_PROBLEM STATEMENT_
In the following listing, find the lines containing "computer" and report them.

********************

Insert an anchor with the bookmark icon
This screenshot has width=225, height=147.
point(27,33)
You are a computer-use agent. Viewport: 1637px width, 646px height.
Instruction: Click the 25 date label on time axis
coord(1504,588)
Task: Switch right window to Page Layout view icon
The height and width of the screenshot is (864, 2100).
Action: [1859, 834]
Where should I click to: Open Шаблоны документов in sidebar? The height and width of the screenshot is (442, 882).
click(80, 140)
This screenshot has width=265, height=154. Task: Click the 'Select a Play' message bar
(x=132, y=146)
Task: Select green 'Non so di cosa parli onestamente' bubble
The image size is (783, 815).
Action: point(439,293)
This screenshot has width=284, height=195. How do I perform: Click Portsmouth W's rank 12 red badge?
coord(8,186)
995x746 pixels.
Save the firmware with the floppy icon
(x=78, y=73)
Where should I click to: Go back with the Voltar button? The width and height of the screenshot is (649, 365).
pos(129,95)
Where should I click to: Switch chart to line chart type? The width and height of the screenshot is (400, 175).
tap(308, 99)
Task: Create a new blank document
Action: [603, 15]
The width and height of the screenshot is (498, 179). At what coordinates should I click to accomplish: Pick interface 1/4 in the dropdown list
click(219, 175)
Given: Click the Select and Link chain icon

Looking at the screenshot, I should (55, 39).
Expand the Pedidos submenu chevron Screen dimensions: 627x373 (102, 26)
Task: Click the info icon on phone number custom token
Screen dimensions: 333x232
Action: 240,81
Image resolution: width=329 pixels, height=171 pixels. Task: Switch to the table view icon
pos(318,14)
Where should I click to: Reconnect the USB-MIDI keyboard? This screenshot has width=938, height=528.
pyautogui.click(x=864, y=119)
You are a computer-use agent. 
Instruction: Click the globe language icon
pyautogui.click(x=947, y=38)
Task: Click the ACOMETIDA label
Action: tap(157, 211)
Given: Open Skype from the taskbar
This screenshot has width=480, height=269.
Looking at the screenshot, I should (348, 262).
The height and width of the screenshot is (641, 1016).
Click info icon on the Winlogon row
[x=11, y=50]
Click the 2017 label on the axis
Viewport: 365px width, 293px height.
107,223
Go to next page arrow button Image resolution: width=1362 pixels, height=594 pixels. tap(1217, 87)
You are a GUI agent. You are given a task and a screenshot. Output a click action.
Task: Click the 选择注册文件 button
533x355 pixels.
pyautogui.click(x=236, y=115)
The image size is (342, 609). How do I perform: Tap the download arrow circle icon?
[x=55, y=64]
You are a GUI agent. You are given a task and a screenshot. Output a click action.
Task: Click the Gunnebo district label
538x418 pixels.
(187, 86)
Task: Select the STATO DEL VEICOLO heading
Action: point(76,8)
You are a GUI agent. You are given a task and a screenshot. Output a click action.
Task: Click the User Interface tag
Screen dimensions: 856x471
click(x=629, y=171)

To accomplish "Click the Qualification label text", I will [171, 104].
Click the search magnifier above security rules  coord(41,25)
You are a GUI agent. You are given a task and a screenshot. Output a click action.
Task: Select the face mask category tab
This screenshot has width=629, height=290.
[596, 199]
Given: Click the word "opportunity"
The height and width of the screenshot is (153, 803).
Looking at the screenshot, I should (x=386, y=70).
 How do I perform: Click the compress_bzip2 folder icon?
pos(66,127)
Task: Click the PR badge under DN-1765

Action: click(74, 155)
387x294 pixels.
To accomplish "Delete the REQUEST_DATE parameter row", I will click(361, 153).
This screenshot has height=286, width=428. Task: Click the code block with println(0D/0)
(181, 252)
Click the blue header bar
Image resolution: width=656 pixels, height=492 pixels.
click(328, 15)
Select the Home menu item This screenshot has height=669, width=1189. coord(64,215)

********************

_WORKED SOLUTION_
You are a computer-use agent. Viewport: 1637px width, 646px height.
You are a computer-use agent. 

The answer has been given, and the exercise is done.